Golf should not be blamed for Portugal’s severe drought and water management issues, especially when there are “other sectors that use more water and have a smaller impact on the economy and society”, says Miguel Franco de Sousa, president of the Portuguese Golf Federation.

Signing an opinion piece for news website Observador, the golf federation boss says golf cannot continue to be the “elephant in the room” when it comes to the drought.

“I admit I understand little or nothing about the management of water resources.

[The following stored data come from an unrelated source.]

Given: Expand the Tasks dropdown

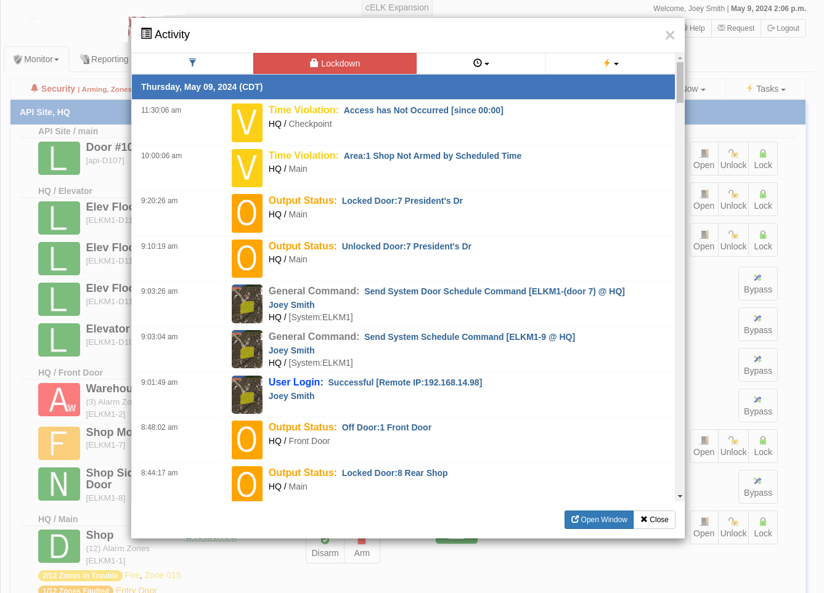Looking at the screenshot, I should point(765,89).
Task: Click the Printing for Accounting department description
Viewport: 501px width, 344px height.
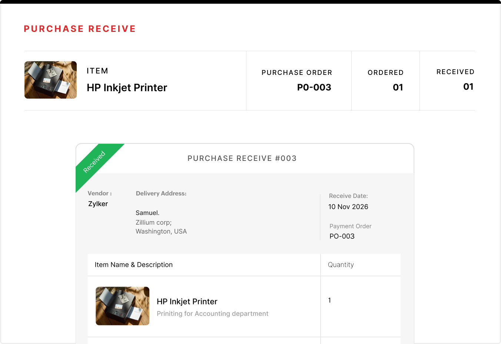Action: click(212, 314)
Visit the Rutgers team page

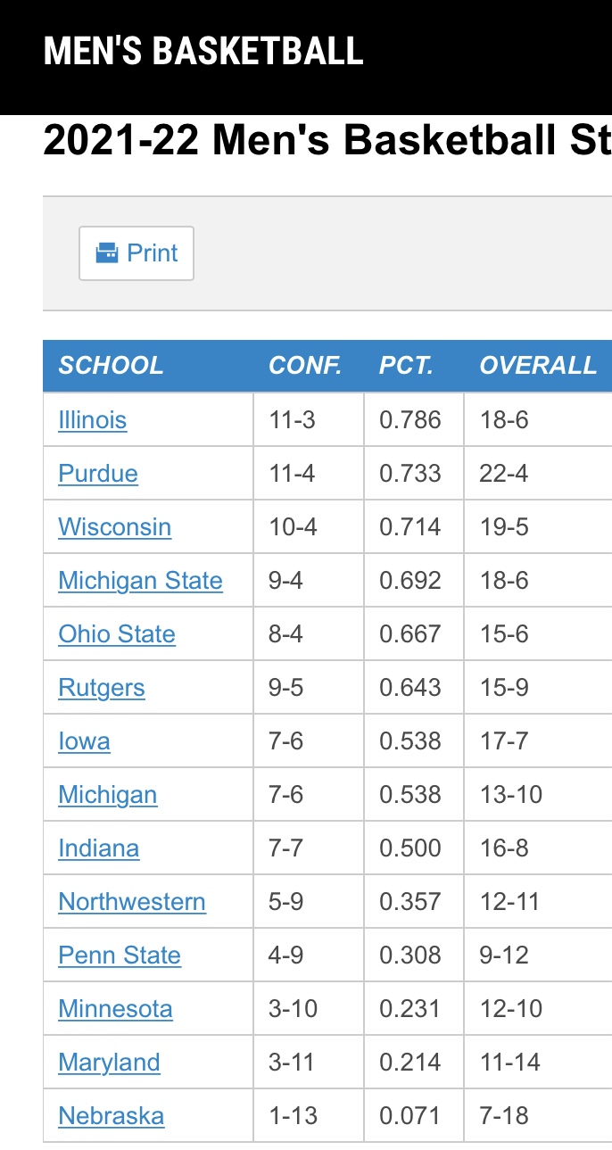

I do understand, however, that the problem of water management cannot be pinned on golf,” wrote Franco de Sousa.

As he points out, more than half of national territory (54%) was experiencing moderate drought on January 25, with 34% of Portugal in severe drought and 11% facing extreme drought.

“Every time we face this sad phenomenon – which has become recurring – critical voices are raised regarding the use of water by golf courses, especially in areas most affected by drought like the Algarve,” he said.

In his view, it is the ministries of the environment and climate action and agriculture, and not the golf sector, that should be questioned regarding this matter.

“The consumption of this precious natural resource, whose quantities have been decreasing, has been part of national and regional political agendas, but not always including solutions and projects that will effectively contribute to the better management of water resources, often under claims of financial unavailability to develop them,” Franco de Sousa said.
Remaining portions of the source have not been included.